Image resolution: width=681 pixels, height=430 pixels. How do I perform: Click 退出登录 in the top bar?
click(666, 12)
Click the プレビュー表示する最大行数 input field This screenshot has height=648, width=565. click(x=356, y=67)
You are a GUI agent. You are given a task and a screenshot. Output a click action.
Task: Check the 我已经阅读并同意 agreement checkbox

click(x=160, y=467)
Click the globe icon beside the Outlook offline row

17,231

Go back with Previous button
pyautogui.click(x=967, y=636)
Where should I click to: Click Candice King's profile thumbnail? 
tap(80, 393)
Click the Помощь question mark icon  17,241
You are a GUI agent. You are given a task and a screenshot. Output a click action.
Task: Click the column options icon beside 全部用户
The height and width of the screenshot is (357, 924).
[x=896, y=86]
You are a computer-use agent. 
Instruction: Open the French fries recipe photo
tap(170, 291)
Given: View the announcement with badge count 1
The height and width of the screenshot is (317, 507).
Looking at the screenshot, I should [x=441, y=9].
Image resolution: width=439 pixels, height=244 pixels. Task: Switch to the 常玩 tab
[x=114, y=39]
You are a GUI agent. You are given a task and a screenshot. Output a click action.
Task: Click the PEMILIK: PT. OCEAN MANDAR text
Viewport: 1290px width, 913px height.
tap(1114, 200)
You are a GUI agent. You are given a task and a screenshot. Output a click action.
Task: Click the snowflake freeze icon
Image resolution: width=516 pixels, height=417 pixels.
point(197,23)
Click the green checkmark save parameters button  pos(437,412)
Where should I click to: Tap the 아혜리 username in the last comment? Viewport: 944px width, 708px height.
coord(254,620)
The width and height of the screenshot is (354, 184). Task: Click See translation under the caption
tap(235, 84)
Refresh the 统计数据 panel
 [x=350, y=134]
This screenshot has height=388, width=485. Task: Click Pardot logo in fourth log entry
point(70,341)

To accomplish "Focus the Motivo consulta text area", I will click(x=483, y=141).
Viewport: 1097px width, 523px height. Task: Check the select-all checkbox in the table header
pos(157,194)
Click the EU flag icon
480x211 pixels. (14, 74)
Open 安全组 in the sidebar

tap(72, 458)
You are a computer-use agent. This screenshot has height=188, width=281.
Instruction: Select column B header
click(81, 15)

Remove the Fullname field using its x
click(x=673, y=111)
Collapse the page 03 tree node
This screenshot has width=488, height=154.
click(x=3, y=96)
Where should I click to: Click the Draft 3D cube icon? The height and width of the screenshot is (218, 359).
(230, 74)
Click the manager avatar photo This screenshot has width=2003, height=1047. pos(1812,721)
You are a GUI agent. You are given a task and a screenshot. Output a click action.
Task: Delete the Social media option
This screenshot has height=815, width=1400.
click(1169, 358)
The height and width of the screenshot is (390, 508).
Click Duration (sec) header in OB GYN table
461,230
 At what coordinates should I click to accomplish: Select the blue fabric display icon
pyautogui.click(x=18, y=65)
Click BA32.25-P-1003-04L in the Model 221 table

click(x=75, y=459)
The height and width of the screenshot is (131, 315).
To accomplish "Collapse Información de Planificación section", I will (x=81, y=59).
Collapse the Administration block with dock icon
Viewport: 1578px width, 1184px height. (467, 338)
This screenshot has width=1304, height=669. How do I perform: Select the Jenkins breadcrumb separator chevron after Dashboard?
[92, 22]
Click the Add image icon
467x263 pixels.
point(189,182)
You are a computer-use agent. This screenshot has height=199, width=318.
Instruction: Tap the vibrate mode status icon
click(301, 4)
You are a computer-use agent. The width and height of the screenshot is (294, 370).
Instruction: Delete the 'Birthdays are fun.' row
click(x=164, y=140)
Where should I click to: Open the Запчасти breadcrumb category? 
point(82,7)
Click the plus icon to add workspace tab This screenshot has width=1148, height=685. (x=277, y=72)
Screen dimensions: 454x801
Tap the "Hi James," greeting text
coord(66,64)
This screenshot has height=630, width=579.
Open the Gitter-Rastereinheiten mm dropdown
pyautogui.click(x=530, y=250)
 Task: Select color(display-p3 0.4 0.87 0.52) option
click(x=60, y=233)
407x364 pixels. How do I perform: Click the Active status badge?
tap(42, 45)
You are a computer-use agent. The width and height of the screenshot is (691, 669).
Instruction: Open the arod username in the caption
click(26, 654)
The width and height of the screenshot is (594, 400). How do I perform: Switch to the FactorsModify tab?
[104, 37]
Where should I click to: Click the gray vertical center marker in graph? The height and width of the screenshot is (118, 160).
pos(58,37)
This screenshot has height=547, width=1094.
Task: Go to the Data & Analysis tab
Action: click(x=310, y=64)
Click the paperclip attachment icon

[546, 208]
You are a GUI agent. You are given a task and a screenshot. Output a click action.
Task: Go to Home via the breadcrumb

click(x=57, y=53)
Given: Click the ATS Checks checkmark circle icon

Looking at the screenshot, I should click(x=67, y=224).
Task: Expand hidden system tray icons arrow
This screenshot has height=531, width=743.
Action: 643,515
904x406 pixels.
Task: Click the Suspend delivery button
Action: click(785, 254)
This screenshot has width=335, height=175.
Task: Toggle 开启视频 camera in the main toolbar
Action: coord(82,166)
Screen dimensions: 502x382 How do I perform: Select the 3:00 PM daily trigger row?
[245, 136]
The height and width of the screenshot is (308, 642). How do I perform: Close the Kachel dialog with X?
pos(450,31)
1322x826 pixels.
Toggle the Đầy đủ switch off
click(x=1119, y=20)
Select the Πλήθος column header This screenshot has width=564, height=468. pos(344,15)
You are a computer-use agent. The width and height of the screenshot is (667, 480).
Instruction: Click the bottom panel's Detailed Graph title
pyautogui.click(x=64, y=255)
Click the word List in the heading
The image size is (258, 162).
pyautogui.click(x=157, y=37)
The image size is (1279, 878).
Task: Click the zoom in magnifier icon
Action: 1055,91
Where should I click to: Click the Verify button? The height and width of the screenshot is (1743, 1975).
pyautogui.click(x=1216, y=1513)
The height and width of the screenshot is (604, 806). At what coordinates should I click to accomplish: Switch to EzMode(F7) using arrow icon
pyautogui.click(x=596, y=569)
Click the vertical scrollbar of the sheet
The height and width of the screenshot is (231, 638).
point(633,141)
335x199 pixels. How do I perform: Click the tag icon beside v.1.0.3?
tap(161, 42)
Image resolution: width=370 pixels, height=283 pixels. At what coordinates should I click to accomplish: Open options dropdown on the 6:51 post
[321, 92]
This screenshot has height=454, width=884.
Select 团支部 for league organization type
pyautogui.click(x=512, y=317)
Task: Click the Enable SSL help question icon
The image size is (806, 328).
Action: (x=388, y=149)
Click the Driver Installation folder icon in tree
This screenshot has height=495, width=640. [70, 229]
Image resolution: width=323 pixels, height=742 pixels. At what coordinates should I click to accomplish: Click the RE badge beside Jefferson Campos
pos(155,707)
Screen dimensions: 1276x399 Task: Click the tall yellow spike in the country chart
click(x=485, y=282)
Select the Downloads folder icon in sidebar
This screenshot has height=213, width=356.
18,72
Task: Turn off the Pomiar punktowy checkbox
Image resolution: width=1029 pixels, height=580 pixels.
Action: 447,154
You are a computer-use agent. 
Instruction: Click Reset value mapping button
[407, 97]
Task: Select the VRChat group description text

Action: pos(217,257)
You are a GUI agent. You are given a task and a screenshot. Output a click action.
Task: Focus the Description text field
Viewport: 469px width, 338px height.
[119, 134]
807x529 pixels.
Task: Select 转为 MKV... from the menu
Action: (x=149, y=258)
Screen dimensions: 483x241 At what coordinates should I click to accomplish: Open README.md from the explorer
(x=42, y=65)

# What needs to be done
Return all of the records above word for word, with every line unchanged.

# Output
Image resolution: width=681 pixels, height=430 pixels. How do I perform: Click 退出登录 in the top bar?
click(666, 12)
Click the プレビュー表示する最大行数 input field This screenshot has height=648, width=565. click(x=356, y=67)
You are a GUI agent. You are given a task and a screenshot. Output a click action.
Task: Check the 我已经阅读并同意 agreement checkbox

click(x=160, y=467)
Click the globe icon beside the Outlook offline row

17,231

Go back with Previous button
pyautogui.click(x=967, y=636)
Where should I click to: Click Candice King's profile thumbnail? 
tap(80, 393)
Click the Помощь question mark icon  17,241
You are a GUI agent. You are given a task and a screenshot. Output a click action.
Task: Click the column options icon beside 全部用户
The height and width of the screenshot is (357, 924).
[x=896, y=86]
You are a computer-use agent. 
Instruction: Open the French fries recipe photo
tap(170, 291)
Given: View the announcement with badge count 1
The height and width of the screenshot is (317, 507).
Looking at the screenshot, I should [x=441, y=9].
Image resolution: width=439 pixels, height=244 pixels. Task: Switch to the 常玩 tab
[x=114, y=39]
You are a GUI agent. You are given a task and a screenshot. Output a click action.
Task: Click the PEMILIK: PT. OCEAN MANDAR text
Viewport: 1290px width, 913px height.
tap(1114, 200)
You are a GUI agent. You are given a task and a screenshot. Output a click action.
Task: Click the snowflake freeze icon
Image resolution: width=516 pixels, height=417 pixels.
point(197,23)
Click the green checkmark save parameters button  pos(437,412)
Where should I click to: Tap the 아혜리 username in the last comment? Viewport: 944px width, 708px height.
coord(254,620)
The width and height of the screenshot is (354, 184). Task: Click See translation under the caption
tap(235, 84)
Refresh the 统计数据 panel
 [x=350, y=134]
This screenshot has height=388, width=485. Task: Click Pardot logo in fourth log entry
point(70,341)

To accomplish "Focus the Motivo consulta text area", I will click(x=483, y=141).
Viewport: 1097px width, 523px height. Task: Check the select-all checkbox in the table header
pos(157,194)
Click the EU flag icon
480x211 pixels. (14, 74)
Open 安全组 in the sidebar

tap(72, 458)
You are a computer-use agent. This screenshot has height=188, width=281.
Instruction: Select column B header
click(81, 15)

Remove the Fullname field using its x
click(x=673, y=111)
Collapse the page 03 tree node
This screenshot has width=488, height=154.
click(x=3, y=96)
Where should I click to: Click the Draft 3D cube icon? The height and width of the screenshot is (218, 359).
(230, 74)
Click the manager avatar photo This screenshot has width=2003, height=1047. pos(1812,721)
You are a GUI agent. You are given a task and a screenshot. Output a click action.
Task: Delete the Social media option
This screenshot has height=815, width=1400.
click(1169, 358)
The height and width of the screenshot is (390, 508).
Click Duration (sec) header in OB GYN table
461,230
 At what coordinates should I click to accomplish: Select the blue fabric display icon
pyautogui.click(x=18, y=65)
Click BA32.25-P-1003-04L in the Model 221 table

click(x=75, y=459)
The height and width of the screenshot is (131, 315).
To accomplish "Collapse Información de Planificación section", I will (x=81, y=59).
Collapse the Administration block with dock icon
Viewport: 1578px width, 1184px height. (467, 338)
This screenshot has width=1304, height=669. How do I perform: Select the Jenkins breadcrumb separator chevron after Dashboard?
[92, 22]
Click the Add image icon
467x263 pixels.
point(189,182)
You are a computer-use agent. This screenshot has height=199, width=318.
Instruction: Tap the vibrate mode status icon
click(301, 4)
You are a computer-use agent. The width and height of the screenshot is (294, 370).
Instruction: Delete the 'Birthdays are fun.' row
click(x=164, y=140)
Where should I click to: Open the Запчасти breadcrumb category? 
point(82,7)
Click the plus icon to add workspace tab This screenshot has width=1148, height=685. (x=277, y=72)
Screen dimensions: 454x801
Tap the "Hi James," greeting text
coord(66,64)
This screenshot has height=630, width=579.
Open the Gitter-Rastereinheiten mm dropdown
pyautogui.click(x=530, y=250)
 Task: Select color(display-p3 0.4 0.87 0.52) option
click(x=60, y=233)
407x364 pixels. How do I perform: Click the Active status badge?
tap(42, 45)
You are a computer-use agent. The width and height of the screenshot is (691, 669).
Instruction: Open the arod username in the caption
click(26, 654)
The width and height of the screenshot is (594, 400). How do I perform: Switch to the FactorsModify tab?
[104, 37]
Where should I click to: Click the gray vertical center marker in graph? The height and width of the screenshot is (118, 160).
pos(58,37)
This screenshot has height=547, width=1094.
Task: Go to the Data & Analysis tab
Action: click(x=310, y=64)
Click the paperclip attachment icon

[546, 208]
You are a GUI agent. You are given a task and a screenshot. Output a click action.
Task: Go to Home via the breadcrumb

click(x=57, y=53)
Given: Click the ATS Checks checkmark circle icon

Looking at the screenshot, I should click(x=67, y=224).
Task: Expand hidden system tray icons arrow
This screenshot has height=531, width=743.
Action: 643,515
904x406 pixels.
Task: Click the Suspend delivery button
Action: click(785, 254)
This screenshot has width=335, height=175.
Task: Toggle 开启视频 camera in the main toolbar
Action: coord(82,166)
Screen dimensions: 502x382 How do I perform: Select the 3:00 PM daily trigger row?
[245, 136]
The height and width of the screenshot is (308, 642). How do I perform: Close the Kachel dialog with X?
pos(450,31)
1322x826 pixels.
Toggle the Đầy đủ switch off
click(x=1119, y=20)
Select the Πλήθος column header This screenshot has width=564, height=468. pos(344,15)
You are a computer-use agent. The width and height of the screenshot is (667, 480).
Instruction: Click the bottom panel's Detailed Graph title
pyautogui.click(x=64, y=255)
Click the word List in the heading
The image size is (258, 162).
pyautogui.click(x=157, y=37)
The image size is (1279, 878).
Task: Click the zoom in magnifier icon
Action: 1055,91
Where should I click to: Click the Verify button? The height and width of the screenshot is (1743, 1975).
pyautogui.click(x=1216, y=1513)
The height and width of the screenshot is (604, 806). At what coordinates should I click to accomplish: Switch to EzMode(F7) using arrow icon
pyautogui.click(x=596, y=569)
Click the vertical scrollbar of the sheet
The height and width of the screenshot is (231, 638).
point(633,141)
335x199 pixels. How do I perform: Click the tag icon beside v.1.0.3?
tap(161, 42)
Image resolution: width=370 pixels, height=283 pixels. At what coordinates should I click to accomplish: Open options dropdown on the 6:51 post
[321, 92]
This screenshot has height=454, width=884.
Select 团支部 for league organization type
pyautogui.click(x=512, y=317)
Task: Click the Enable SSL help question icon
The image size is (806, 328).
Action: (x=388, y=149)
Click the Driver Installation folder icon in tree
This screenshot has height=495, width=640. [70, 229]
Image resolution: width=323 pixels, height=742 pixels. At what coordinates should I click to accomplish: Click the RE badge beside Jefferson Campos
pos(155,707)
Screen dimensions: 1276x399 Task: Click the tall yellow spike in the country chart
click(x=485, y=282)
Select the Downloads folder icon in sidebar
This screenshot has height=213, width=356.
18,72
Task: Turn off the Pomiar punktowy checkbox
Image resolution: width=1029 pixels, height=580 pixels.
Action: 447,154
You are a computer-use agent. 
Instruction: Click Reset value mapping button
[407, 97]
Task: Select the VRChat group description text

Action: pos(217,257)
You are a GUI agent. You are given a task and a screenshot. Output a click action.
Task: Focus the Description text field
Viewport: 469px width, 338px height.
[119, 134]
807x529 pixels.
Task: Select 转为 MKV... from the menu
Action: (x=149, y=258)
Screen dimensions: 483x241 At what coordinates should I click to accomplish: Open README.md from the explorer
(x=42, y=65)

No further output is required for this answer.